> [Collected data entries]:
================================

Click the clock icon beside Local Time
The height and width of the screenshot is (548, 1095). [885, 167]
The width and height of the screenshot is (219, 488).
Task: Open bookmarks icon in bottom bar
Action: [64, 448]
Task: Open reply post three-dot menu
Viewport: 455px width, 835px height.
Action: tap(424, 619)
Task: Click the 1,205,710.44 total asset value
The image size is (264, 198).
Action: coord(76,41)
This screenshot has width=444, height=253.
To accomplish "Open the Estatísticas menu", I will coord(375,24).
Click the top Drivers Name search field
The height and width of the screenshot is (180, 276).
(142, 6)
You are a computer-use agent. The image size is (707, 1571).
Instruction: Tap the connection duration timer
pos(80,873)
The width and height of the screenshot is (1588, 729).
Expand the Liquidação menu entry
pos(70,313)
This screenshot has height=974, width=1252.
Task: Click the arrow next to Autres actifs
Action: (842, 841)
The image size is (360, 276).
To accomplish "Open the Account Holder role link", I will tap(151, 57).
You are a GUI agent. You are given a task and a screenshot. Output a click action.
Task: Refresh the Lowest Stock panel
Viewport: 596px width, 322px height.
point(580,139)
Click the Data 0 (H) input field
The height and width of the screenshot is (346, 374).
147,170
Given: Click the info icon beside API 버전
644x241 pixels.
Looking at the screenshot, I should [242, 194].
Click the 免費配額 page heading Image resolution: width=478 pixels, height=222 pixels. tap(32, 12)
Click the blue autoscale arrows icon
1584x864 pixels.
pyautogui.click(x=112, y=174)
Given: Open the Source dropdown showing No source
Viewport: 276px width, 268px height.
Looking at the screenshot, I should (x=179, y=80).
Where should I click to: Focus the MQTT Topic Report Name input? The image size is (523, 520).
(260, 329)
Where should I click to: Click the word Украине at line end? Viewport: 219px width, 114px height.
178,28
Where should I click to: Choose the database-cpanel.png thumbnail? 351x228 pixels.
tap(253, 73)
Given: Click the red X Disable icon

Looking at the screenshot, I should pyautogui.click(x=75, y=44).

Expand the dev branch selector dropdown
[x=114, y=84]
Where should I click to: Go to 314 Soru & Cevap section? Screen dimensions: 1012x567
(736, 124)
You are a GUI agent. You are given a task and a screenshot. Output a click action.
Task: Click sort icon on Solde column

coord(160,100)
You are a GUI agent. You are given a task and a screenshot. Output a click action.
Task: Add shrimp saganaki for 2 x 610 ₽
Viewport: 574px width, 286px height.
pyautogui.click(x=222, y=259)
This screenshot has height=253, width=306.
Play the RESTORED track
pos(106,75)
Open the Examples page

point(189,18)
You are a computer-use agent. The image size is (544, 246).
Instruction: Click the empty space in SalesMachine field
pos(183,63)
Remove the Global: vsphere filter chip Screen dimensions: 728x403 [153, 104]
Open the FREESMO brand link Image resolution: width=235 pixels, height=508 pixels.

================================

> [How to complete this task]: Show every line of the entries above where the word "computer" occurs.

> [Problem solution]:
You are a computer-use agent. The image size is (707, 1571).
You are a computer-use agent. The image size is (544, 246).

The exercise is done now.